Sizing, Storage and Inference on Marqo Cloud

Sizing Your Index

Marqo allows you to scale your index in the following ways:

Shards: increasing the number of shards allows you to store more vectors.

Replicas: which allow for more requests per second. Having at least 1 replica enables high availability. Replicas do not affect the total number of shards you can store.

Inference nodes: inference nodes run the machine learning models. You'll need to scale the number of inference nodes depending on the size of the machine learning model you're running and the expected RPS.

Name	Description	Approximate number of 768 dim. vectors	Hourly pricing (USD)
marqo.basic	Low cost, recommended for dev/testing workloads	Up to 2,000,000	$0.0593
marqo.balanced	Storage optimised	Up to 16,000,000	$0.8708
marqo.performance	RPS optimised	Up to 16,000,000	$2.1808

For example, if you created an index with 3 balanced storage shards, the index would be able to store up to 3*16,000,000 = 48,000,000 vectors.

Another example, if you created an index with 2 performance storage shards, the index would be able to store up to 2*16,000,000 = 32,000,000 vectors.

Please note that the maximum number of vectors may vary based on the content of other document fields being stored in the index.

Choosing Storage Shard Types

marqo.basic Marqo basic is the cheapest of the shard types.

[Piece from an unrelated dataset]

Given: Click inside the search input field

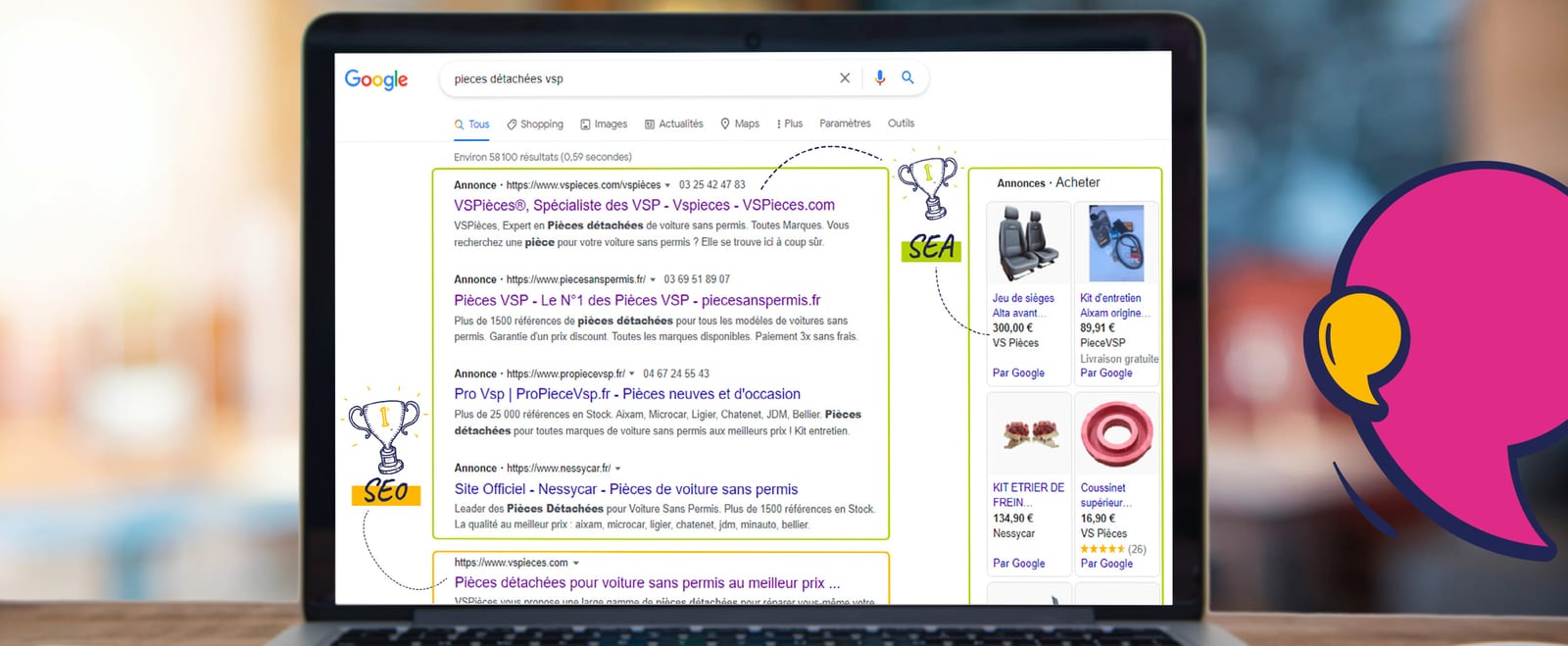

This is good for proof of concept applications and development work. These shards have higher search latency that the other options and each shard has a lower capacity of approximately 2 million 768 dim vectors. These shards cannot have any replicas either so they are not recommended for production applications where high availability is a requirement.

marqo.balanced Marqo balanced is the middle tier of the shard types. This is good for production applications where high availability is a requirement. These shards have lower search latency than marqo.basic and each shard has a higher capacity of approximately 16 million 768 dim vectors. These shards can have replicas so they are suitable for production applications where high availability is a requirement.

marqo.performance Marqo performance is the highest tier of the shard types. This is good for production applications where high availability and the lowest search latency is a requirement, especially for indexes with tens or hundreds of millions of vectors. These shards have the lowest search latency of all the shard types and each shard has a capacity of approximately 16 million 768 dim. vectors. These shards can have replicas so they are suitable for highly available production application with millions of users.For the tutorials in this getting started guide we will only use marqo.basic shards however if you are deploying a production search with many users we recommend using marqo.balanced. For larger enterprises with large number of concurrent searches a marqo.performance shard is likely more suitable.

Choosing Inference Pod Types

Name	Description	Hourly pricing (USD)
marqo.CPU.large	Storage optimised	$0.3187
marqo.GPU	RPS optimised	$0.9717

The inference pod type adjusts the infrastructure that is used for inference. Inference is the process of creating vectors from your data. A more powerful inference node will reduce latency for indexing and search by creating vectors faster. Inference pod type has a particularly big difference on latency for indexing or searching with images. There are two inference pod types available:

marqo.CPU.large Marqo CPU Large is the middle tier of the inference pod types. This is suitable for production applications with low latency search. For many applications a large marqo.CPU pod will be sufficient when searching with text however if searching or indexing images and dealing with very high request concurrency these may become too slow. ‍

marqo.GPU Marqo GPU is the highest tier of the inference pod types. This is suitable for production applications with low latency search and high request concurrency. These pods are significantly faster than marqo.CPU pods when indexing or searching with text and/or images.

A common usage pattern is to mix these nodes for different stages of development. For example you can accelerate indexing of images with marqo.GPU pods and then swap to marqo.CPU pods for searching with only text. You can change your inference configuration at any time by editing the index.